Oleh: Denny Siregar
Pada saat meletus perang Suriah di tahun 2011, beranda saya penuh dengan gambar mengerikan.
Gambar-gambar itu bercerita tentang “Kekejian Bashar Assad – Presiden Suriah – terhadap rakyatnya”. Setiap ada mayat, tudingan langsung ke Bashar Assad.
Bahkan lebih gila lagi, ada foto dimana beberapa orang sedang sujud diatas gambar Bashar Assad dengan tulisan, “AllahuAkbar, kita memerangi Bashar Assad yang menganggap dirinya Tuhan..”
Gambar-gambar itu bukan saja beredar di Indonesia, tapi juga dunia. Dan seperti kita tahu, gelombang jihadis dari luar memasuki Suriah untuk “berjihad”.
Padahal pada saat itu, Bashar Assad sedang memerangi FSA – Free Syrian Army – atau kelompok pemberontak yang berafiliasi dengan kelompok teroris Internasional, Alqaedah yang ingin mengganti ideologi negaranya menjadi khilafah.
Tapi gelombang informasi ternyata tidak berpihak pada Bashar Assad..
Kenapa begitu ?
Karena gambar-gambar hoax itu ternyata kerjaan intelijen barat yang dipimpin AS dalam membentuk opini bahwa Bashar layak diperangi. Bukan itu saja, media mainstream Internasional seperti CNN, BBC dan Aljazeera pun “berjasa” membentuk wajah Bashar Assad sebagai penjahat Internasional.
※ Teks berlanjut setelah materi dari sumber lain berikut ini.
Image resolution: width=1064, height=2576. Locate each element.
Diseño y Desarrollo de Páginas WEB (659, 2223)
Sama seperti yang mereka lakukan terhadap Muammar Qaddafi & Saddam Husein.
Dari sana saya mempelajari bagaimana model pembentukan opini dibangun untuk memunculkan persepsi secara sistematis, setahap demi setahap, sehingga terbentuklah sebuah stigma.
Situasi yang mirip dialami oleh Aung San Suu Kyi.
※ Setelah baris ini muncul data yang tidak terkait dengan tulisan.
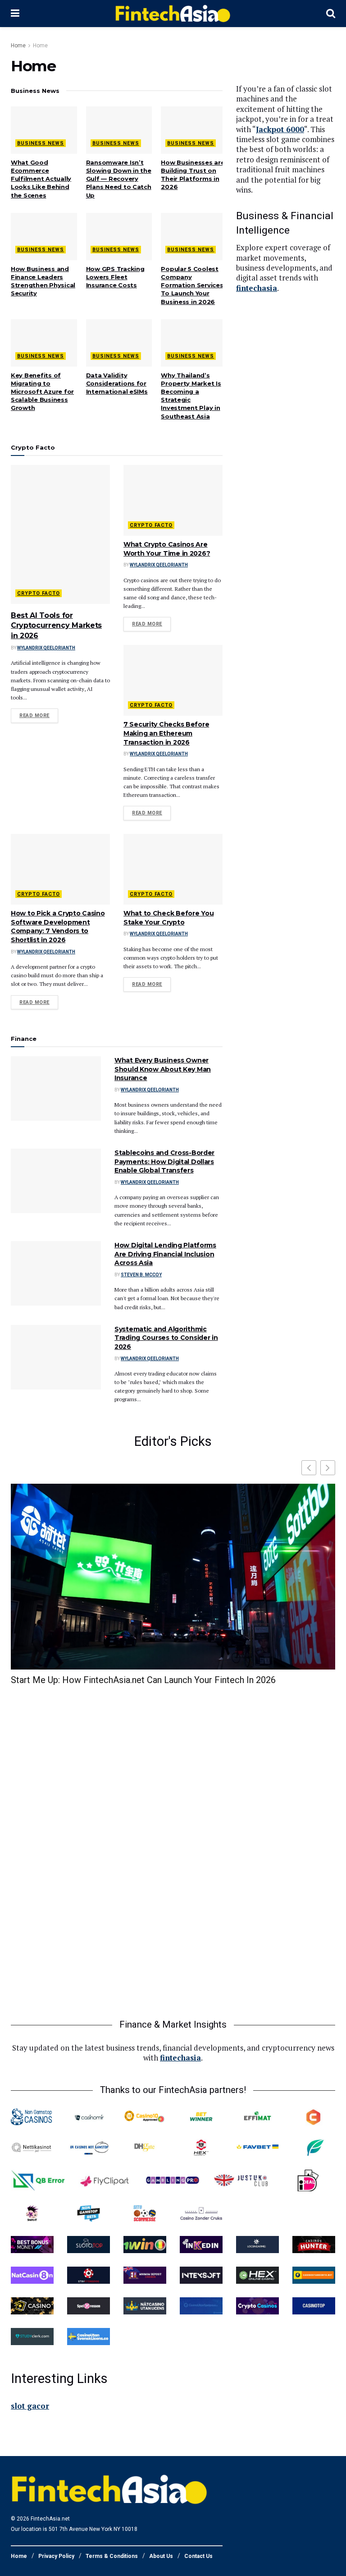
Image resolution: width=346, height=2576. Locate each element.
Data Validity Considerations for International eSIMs (117, 383)
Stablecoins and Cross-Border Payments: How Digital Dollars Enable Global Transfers (164, 1161)
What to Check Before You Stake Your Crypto (168, 917)
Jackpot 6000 (280, 129)
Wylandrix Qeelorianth (46, 647)
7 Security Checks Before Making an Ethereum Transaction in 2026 (166, 733)
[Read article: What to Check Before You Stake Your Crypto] (173, 869)
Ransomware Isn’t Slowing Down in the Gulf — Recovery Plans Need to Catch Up (118, 179)
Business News (40, 143)
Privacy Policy (56, 2556)
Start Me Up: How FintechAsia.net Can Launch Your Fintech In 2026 (143, 1679)
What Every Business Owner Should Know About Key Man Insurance (162, 1069)
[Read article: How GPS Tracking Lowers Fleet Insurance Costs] (119, 236)
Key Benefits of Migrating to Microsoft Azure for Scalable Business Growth (42, 392)
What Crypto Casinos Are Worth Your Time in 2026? (166, 548)
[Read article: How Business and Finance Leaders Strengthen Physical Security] (44, 236)
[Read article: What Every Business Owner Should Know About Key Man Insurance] (56, 1088)
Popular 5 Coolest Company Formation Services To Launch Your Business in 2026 (192, 285)
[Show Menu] (15, 13)
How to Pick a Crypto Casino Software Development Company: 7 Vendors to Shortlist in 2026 (58, 926)
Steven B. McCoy (141, 1274)
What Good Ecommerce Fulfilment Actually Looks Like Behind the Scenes (41, 179)
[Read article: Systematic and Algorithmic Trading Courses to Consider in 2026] (56, 1357)
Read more (38, 715)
Ia dicerca oleh dunia Internasional terhadap diamnya dia ketika pasukan Myanmar menyerbu perbatasan Rakinen yang – menurut laporan dari salah satu lembaga kemanusiaan disana, korban tewas mencapai 130 orang. Sedangkan militer Myanmar melaporkan bahwa mereka telah menewaskan 80 orang militan.
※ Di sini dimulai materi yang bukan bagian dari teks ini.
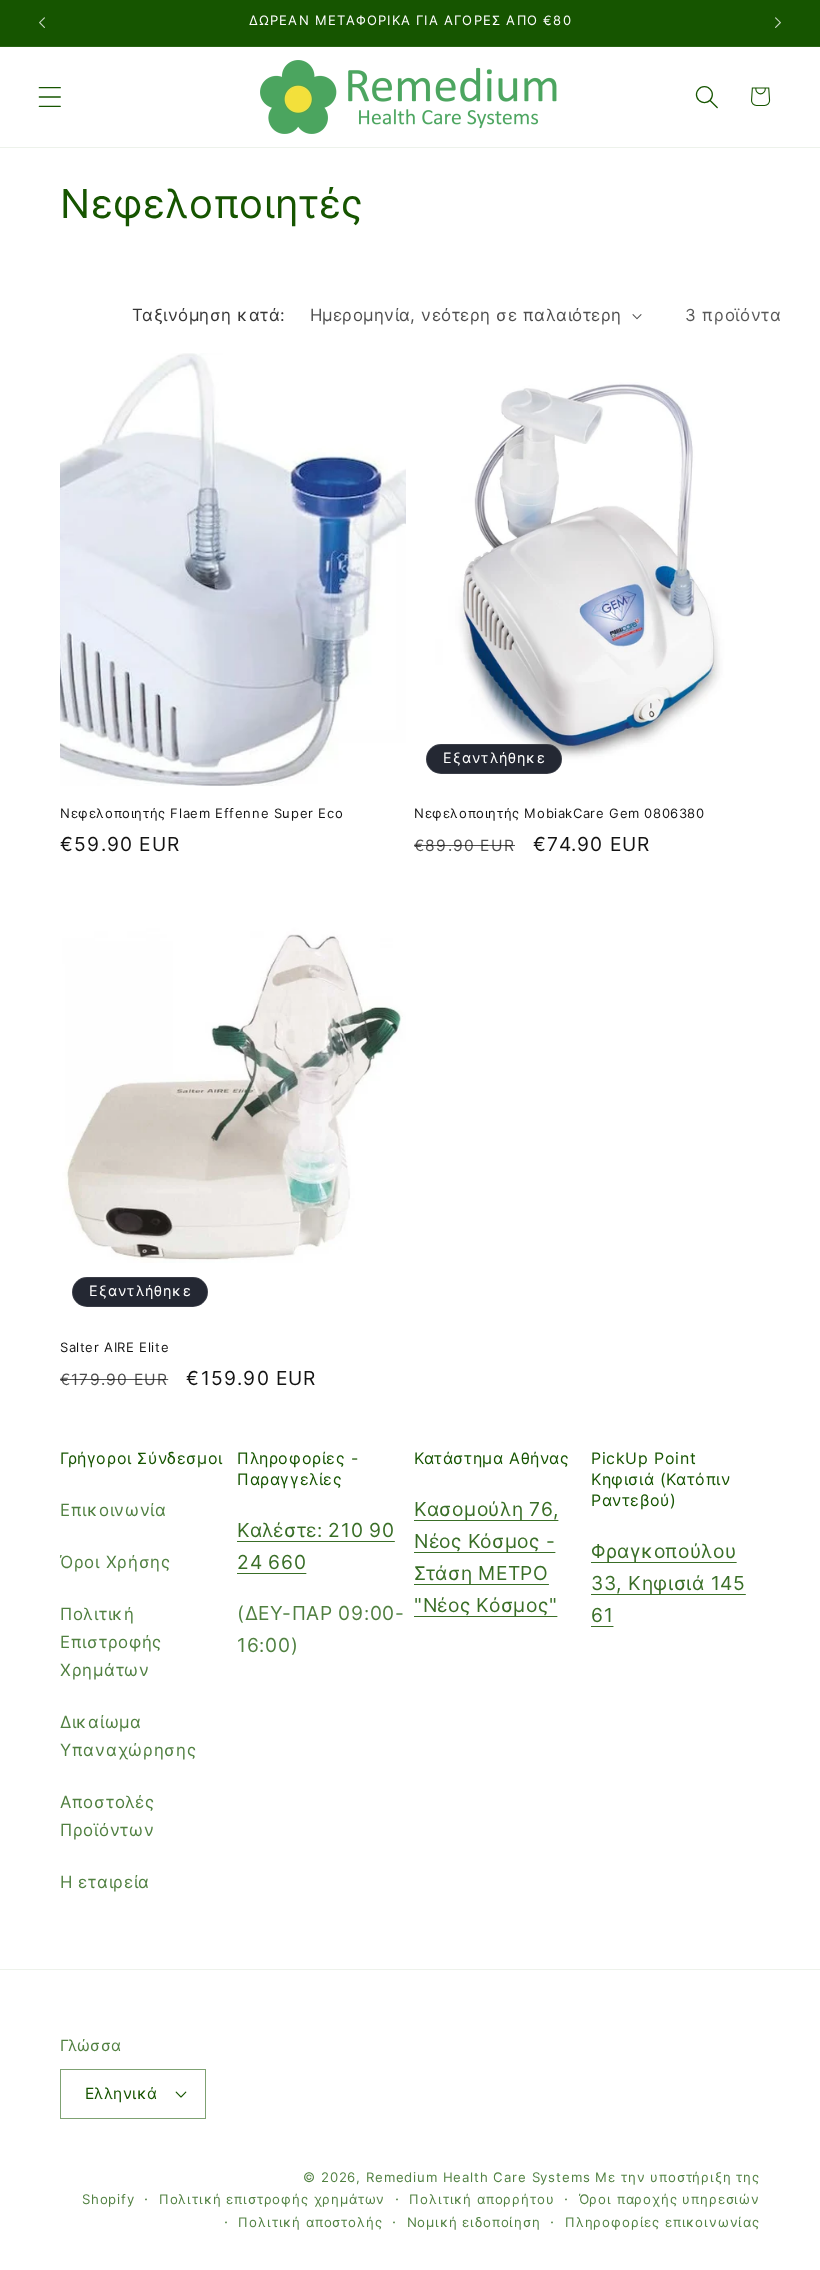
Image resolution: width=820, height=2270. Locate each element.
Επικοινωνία (113, 1510)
Suu Kyi sendiri menegaskan bahwa yang ia perangi adalah teroris yang baru saja menyerang dan menewaskan 12 polisi Myanmar. Ia bersikeras bahwa kelompok militan Arakan Rohingya Salvation Army (ARSA) adalah teroris.
Sama seperti Bashar ketika berteriak bahwa FSA bukan pejuang kemerdekaan, tetapi teroris.
“Sentimen kepada Myanmar dibangun diatas gunung raksasa berita-berita palsu..” katanya kepada Deutsche Welle.
Tapi apalah daya Suu Kyi. Ia seperti berteriak di gurun pasir yang kosong, di tengah ramainya gambar hoax yang mengepung dan menuding ke arahnya. Dunia sudah membentuk persepsinya sendiri, bahwa ia adalah “penjahat Internasional”. Habis semua kebaikan yang dulu pernah dilakukannya…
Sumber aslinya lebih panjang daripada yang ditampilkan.